Concorrendo com monopólio do transporte, Maricá implanta passe livre

Patricia Faermann
Jornalista, pós-graduada em Estudos Internacionais pela Universidade do Chile, repórter de Política, Justiça e América Latina do GGN há 10 anos.
[email protected]

Jornal GGN – O repórter Renan Truffi, da Carta Capital, foi até Maricá, município da Região dos Lagos do Rio de Janeiro, para conhecer a primeira cidade com mais de 100 mil habitantes do Brasil a oferecer ônibus de graça. 

A guerra com os empresários do transporte, que lá é dominado por uma única família, não foi fácil. Não conseguindo quebrar o monopólio e sistema de licitações, o prefeito decidiu: se as empresas ficam, o passe livre vai concorrer com o pago. 
 
O ônibus grátis de Maricá

Sugerido por Leo V

Da Carta Capital

Maricá, a cidade do passe livre

A catraca, símbolo maior da cobrança de tarifa no transporte público brasileiro, continua lá para registrar o número de passageiros. Mas a cadeira do cobrador agora está vazia. Ninguém precisa pagar mais. É assim desde 18 de dezembro do ano passado em Maricá, município fluminense na Região dos Lagos. Há pouco mais de um mês, a prefeitura local fundou a Empresa Pública de Transportes (EPT) e instituiu o passe livre para todos. O objetivo, o prefeito Washington Quaquá (PT-RJ) admite, é “quebrar o monopólio” das empresas que detêm o serviço há pelo menos 25 anos na cidade.

Primeiro município brasileiro com mais de 100 mil habitantes a oferecer ônibus gratuito, Maricá é palco de uma verdadeira queda de braço entre o poder público e os empresários de transporte. Isso porque a implantação da tarifa zero se deu ao mesmo tempo em que as duas empresas privadas de transportes da cidade continuam tendo concessão para operar com cobrança de passagem. Por isso, desde o fim do ano passado, os usuários têm à disposição tanto os ônibus que cobram tarifa, com valor mínimo de 2,70 reais, quanto os gratuitos, da Prefeitura de Maricá, sendo que ambos fazem trajetos semelhantes.

“Nós estamos quebrando um monopólio de uma família sobre um setor econômico da cidade”, afirma o prefeito ao citar a maior empresa da região, a Viação Nossa Senhora do Amparo, que há mais de 40 anos controla tanto o transporte municipal quanto o intermunicipal. A outra empresa é a Costa Leste que, apesar de menor, já possui concessão há 25 anos. Quaquá não esconde que a sua briga é mesmo com a Viação Amparo. “Eles eram os donos da cidade.

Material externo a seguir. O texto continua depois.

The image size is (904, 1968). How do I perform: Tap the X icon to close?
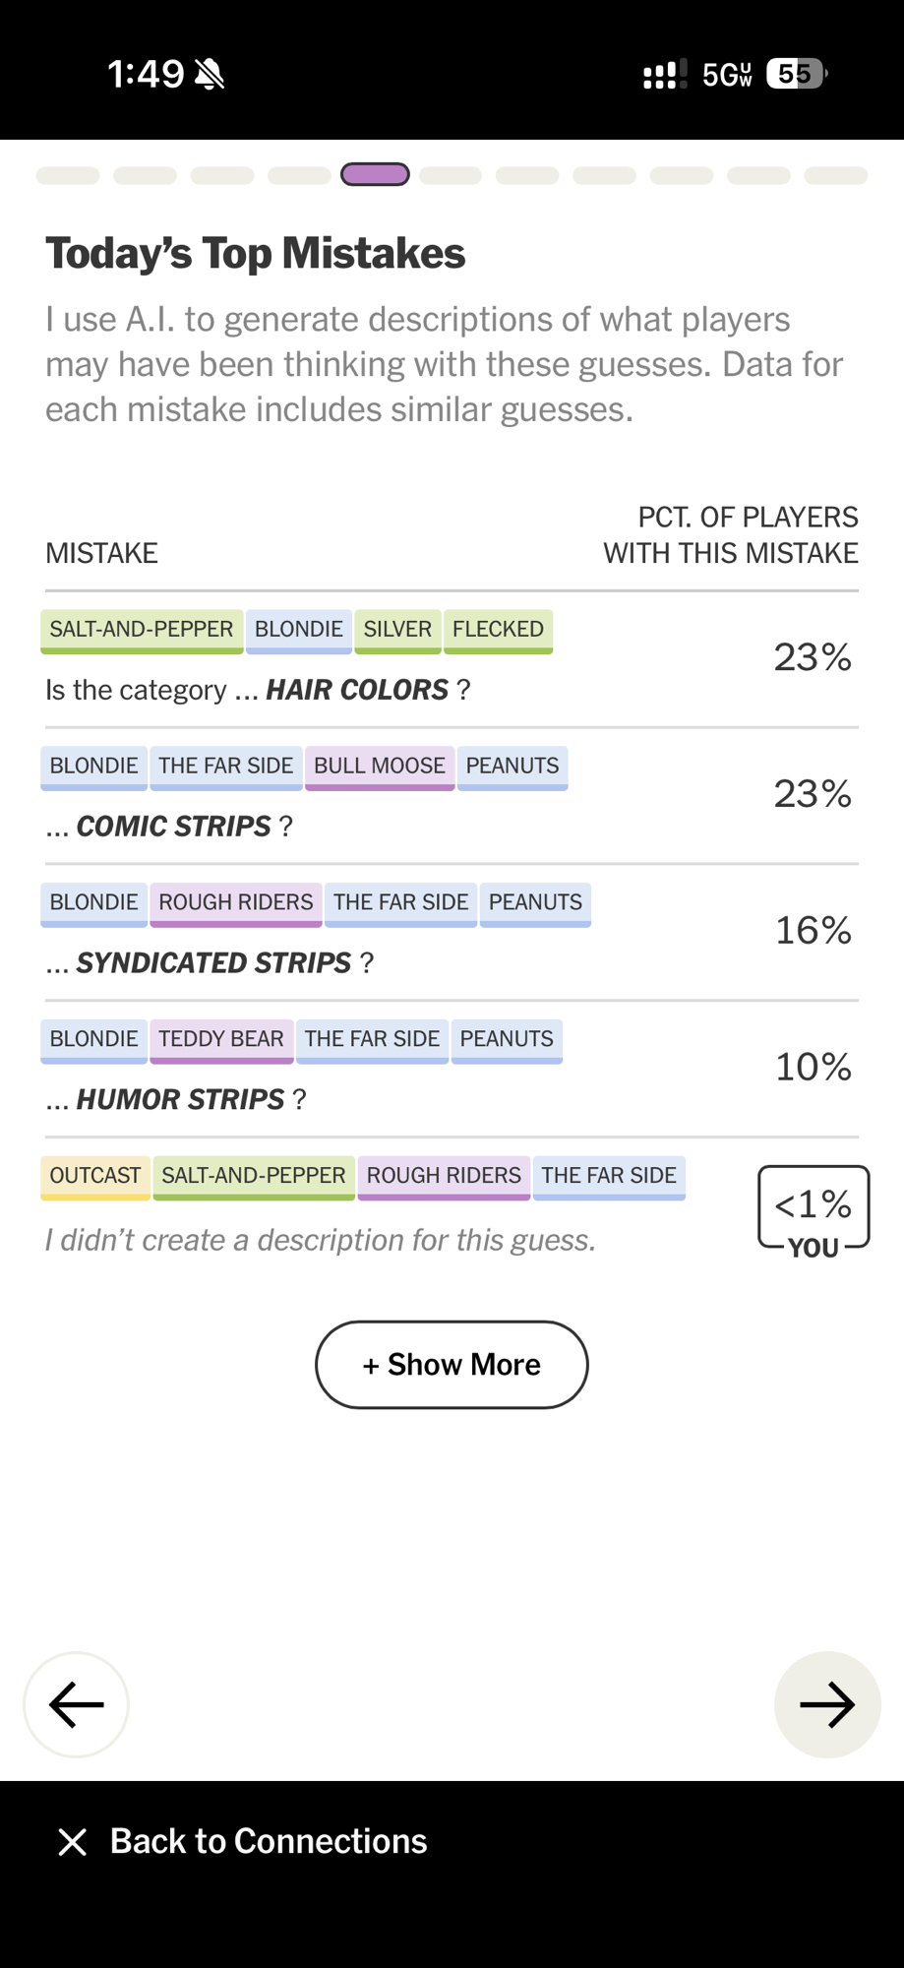[x=72, y=1841]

Quando eu saí de uma favela de Niterói com nove anos de idade e vim morar aqui, eles eram os coronéis. Mandavam, desmandavam, matavam, só não faziam viver”, acusa o petista. “Eles financiaram meus adversários. Então, a primeira vez que um prefeito rompeu com o monopólio deles foi quando ganhei a eleição. (…) Já era para eles”, diz sem hesitar.

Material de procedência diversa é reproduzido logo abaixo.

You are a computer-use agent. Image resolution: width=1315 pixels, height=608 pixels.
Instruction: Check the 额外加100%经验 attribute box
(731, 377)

No cargo desde 2008, Quaquá é um dos fundadores do PT na cidade e o atual presidente estadual do partido no Rio de Janeiro. Conhecido por ser de uma corrente mais à esquerda, Quaquá fez parte da sua campanha eleitoral focando na disputa com os empresários do transporte. “Maricá é bonita demais para ser controlada por uma empresa de ônibus”, dizia o slogan político. “Essa Constituição estabelece que transporte é serviço público que pode, pode [repete] ser concedido.  A lógica de Maricá é a seguinte: o serviço será público e gratuito”, garante.

Após conquistar a reeleição, Quaquá colocou a proposta em prática. Impossibilitado de romper os contratos de concessão com as duas empresas de transporte da cidade, já que ambos foram renovados em 2005, com duração até 2020, o prefeito começou os estudos para criar uma empresa com tarifa popular. O objetivo era iniciar a operação com passagem em torno de dois reais para, progressivamente, reduzir até a tarifa zero. Mas a ideia esbarrou em entraves jurídicos. A solução foi fundar uma autarquia municipal e implantar a tarifa zero desde o início.

De onde vem o dinheiro?

Depois da criação da autarquia, a prefeitura investiu aproximadamente 5 milhões de reais, comprou dez ônibus e contratou 29 motoristas por meio de concurso público, em caráter temporário, por 12 meses. No total, a EPT já tem 90 funcionários, que trabalham exclusivamente para o funcionamento das quatro linhas de ônibus. Os veículos atendem do bairro Recanto à Ponta Negra, nas extremidades do município, 24 horas por dia e nos finais de semana. Todos os veículos comprados pela cidade têm ar condicionado e elevador para deficientes físicos nas portas.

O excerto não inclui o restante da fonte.